The scary part is that too few of us have even noticed or care that the media is now the mouthpiece for government instead of its watchdog.

Far too few people want to think for themselves. Politicians on both sides of the aisle are only too glad to step in and fill that void. As voters ignore elections in disgust, leaders are chosen by a select few with a narrow agenda.

Those who fear for their constitutional rights are often ridiculed.

Gun owners who take their second amendment rights seriously are perhaps the best example.

At the monthly luncheon of the Goochland Republican committee on Tuesday, June 30, area gun owners confronted Lynwood Cobb, the chairman of the party’s seventh district, about his decision to hold the annual Republican Roundup at the Innsbrook Pavilion.

The event, used to attract new members to the GOP, has been held at that privately owned facility, which does not permit firearms, for several years.

Cobb defended the choice contending that the location and amenities provided by the Innsbrook Pavilion are not available anywhere else in the area. Private property owners, he said, have the right to decide what sorts of activities are permitted at their facilities.

While on the surface this seems like a reasonable attitude, it also looks like a way for the Republicans to have it both ways with the firearms folk.

Republican legislators tend to support gun rights, but the party all too often tries to keep gun owners out of the limelight lest they be labeled gun nuts.

We will never know what might have happened if some students at Virginia Tech on that fateful day had been allowed to carry firearms in their backpacks.

Instead, the actions of a deranged student are cited as justification for diluting one of the most important rights guaranteed by our Constitution.

Perhaps if the Republican Party sponsored family events where responsible gun owners were free to attend with a firearm on their hip, others could meet people who understand that with rights come responsibilities.

If gun rights are taken away, can other freedoms that we take for granted be far behind?

Two hundred thirty-three years ago a group of influential men gathered in Philadelphia and signed a document that changed the course of human events. Though the signers are venerated by history, many of them faced personal ruin for their action in their lifetimes.

One of the precursors to that momentous gathering was the publication of a pamphlet, an ancestor of the blog, called Common Sense by Thomas Paine in January of 1776. It soon sold over 100,000 copies in a country whose population was about three million.

Paine, tired of the abuses of a distant king aided and abetted by a greedy parliament, was unabashedly in favor of independence. He outlined his perception of grievances in detail. Many of his sentiments could apply to our contemporary situation.

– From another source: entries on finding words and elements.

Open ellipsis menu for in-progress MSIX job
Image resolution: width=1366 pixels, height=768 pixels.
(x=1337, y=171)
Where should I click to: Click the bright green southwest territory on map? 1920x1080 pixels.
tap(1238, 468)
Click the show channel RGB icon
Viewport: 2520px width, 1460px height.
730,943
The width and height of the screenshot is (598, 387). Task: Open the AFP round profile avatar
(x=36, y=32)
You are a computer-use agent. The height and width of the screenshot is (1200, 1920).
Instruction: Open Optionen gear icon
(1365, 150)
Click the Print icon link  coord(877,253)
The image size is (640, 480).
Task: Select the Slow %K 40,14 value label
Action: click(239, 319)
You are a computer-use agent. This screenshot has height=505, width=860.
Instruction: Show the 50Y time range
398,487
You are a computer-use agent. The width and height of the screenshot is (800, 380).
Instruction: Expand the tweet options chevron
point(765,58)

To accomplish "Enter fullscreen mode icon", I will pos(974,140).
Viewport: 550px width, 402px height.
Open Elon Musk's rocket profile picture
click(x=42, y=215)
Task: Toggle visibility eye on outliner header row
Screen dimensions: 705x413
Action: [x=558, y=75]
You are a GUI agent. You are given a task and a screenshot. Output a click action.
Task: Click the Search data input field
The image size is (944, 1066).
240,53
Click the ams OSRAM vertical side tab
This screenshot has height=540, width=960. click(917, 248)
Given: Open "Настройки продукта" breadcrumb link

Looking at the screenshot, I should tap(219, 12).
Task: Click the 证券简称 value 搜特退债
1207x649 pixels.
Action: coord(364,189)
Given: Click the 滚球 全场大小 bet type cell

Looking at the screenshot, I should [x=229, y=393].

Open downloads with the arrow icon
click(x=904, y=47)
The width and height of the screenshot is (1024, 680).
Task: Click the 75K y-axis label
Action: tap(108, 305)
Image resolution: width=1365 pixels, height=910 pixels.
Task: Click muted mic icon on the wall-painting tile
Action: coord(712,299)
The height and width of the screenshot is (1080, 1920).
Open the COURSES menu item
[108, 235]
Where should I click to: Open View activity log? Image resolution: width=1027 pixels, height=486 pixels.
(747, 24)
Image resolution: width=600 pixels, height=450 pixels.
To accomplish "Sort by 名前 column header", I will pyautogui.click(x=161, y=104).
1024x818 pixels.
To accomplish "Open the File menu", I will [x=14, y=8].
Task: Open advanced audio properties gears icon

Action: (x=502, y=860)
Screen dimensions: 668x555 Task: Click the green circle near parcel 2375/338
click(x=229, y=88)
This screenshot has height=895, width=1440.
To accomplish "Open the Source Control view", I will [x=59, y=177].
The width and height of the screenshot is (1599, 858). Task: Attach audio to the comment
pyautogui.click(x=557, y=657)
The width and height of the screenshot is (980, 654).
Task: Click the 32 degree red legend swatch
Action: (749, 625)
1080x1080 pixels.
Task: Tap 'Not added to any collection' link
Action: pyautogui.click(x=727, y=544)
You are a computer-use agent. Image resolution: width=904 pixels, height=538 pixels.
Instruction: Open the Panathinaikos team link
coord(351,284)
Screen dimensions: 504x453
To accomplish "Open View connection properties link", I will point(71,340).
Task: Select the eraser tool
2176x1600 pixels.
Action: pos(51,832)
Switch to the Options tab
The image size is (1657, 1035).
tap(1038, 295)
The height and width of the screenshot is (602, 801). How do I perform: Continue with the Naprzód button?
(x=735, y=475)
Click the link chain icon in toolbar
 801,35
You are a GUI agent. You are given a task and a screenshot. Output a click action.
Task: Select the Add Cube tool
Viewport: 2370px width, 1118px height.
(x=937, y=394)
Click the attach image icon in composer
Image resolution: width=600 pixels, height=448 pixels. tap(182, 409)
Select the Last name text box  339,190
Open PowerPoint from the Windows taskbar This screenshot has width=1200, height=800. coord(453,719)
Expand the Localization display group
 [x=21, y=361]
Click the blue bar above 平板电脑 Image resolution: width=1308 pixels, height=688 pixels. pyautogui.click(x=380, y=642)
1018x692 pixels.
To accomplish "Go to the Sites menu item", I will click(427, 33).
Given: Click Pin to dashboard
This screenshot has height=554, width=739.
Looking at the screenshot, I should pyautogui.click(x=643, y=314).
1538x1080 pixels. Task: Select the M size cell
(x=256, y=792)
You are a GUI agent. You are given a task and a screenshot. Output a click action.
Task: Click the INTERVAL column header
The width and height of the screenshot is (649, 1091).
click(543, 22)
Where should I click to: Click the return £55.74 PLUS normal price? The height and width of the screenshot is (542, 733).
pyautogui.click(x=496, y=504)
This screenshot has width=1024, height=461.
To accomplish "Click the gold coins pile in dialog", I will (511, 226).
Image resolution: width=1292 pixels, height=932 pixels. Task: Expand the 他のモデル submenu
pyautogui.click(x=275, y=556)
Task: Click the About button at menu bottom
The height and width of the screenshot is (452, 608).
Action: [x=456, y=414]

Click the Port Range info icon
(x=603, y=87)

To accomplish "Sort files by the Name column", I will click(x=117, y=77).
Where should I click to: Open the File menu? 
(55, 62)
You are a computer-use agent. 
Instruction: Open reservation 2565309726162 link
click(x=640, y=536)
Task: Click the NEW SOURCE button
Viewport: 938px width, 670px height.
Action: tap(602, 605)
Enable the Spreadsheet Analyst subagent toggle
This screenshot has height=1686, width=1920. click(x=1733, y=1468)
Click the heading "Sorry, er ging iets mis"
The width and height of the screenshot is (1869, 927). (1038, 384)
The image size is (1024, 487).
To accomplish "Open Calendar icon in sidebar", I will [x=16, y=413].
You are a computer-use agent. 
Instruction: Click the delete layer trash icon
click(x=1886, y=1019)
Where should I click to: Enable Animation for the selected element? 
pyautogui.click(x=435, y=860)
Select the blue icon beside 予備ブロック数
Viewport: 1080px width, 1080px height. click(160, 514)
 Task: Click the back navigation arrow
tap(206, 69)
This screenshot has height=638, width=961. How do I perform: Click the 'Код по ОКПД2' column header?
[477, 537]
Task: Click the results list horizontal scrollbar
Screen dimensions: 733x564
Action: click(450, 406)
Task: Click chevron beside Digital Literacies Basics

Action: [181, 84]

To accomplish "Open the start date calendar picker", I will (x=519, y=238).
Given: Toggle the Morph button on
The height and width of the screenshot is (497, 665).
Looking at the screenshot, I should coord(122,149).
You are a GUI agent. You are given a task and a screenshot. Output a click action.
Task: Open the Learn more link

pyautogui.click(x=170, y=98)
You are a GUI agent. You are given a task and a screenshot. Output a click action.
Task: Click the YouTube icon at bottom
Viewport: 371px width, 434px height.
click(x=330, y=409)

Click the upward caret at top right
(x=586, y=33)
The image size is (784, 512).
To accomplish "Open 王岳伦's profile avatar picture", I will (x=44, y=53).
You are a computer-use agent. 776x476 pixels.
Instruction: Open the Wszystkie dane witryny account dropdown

Read it for yourself at: www.earlyamerica.com/earlyamerica/milestones/commonsense. It’s a long read. Print it out and take it to the beach. Think about it.

As you watch the local fireworks show on the Fourth(visit the county website at www.co.goochland.va.us for detailed information,) recall the words “rockets red glare” from the Star Spangled Banner. That was written when Baltimore was under attack in the War of 1812.

We were attacked eight years ago. Except for the people of New York who deal with the gaping wound at the foot of Manahttan, the rest of the country has gone about its business, but we are still at war.

Listen to the words of the Declaration of Independence, which will be read at the Goochland Farmers Market at 10 a.m. on Saturday. Try to imagine you are a farmer hearing the words for the first time on your normal market day.

Is anyone ready to stand up for what they believe in today? Or, do we just go along to get along?

Will the greatness of America go out with a whimper rather than a bang? Unless we are watchful, our cherished freedoms will erode, drop by precious drop, until they are gone. Will we even notice?

It’s past time to pay close attention so the land of the free and the home of the brave will endure for a long time to comep.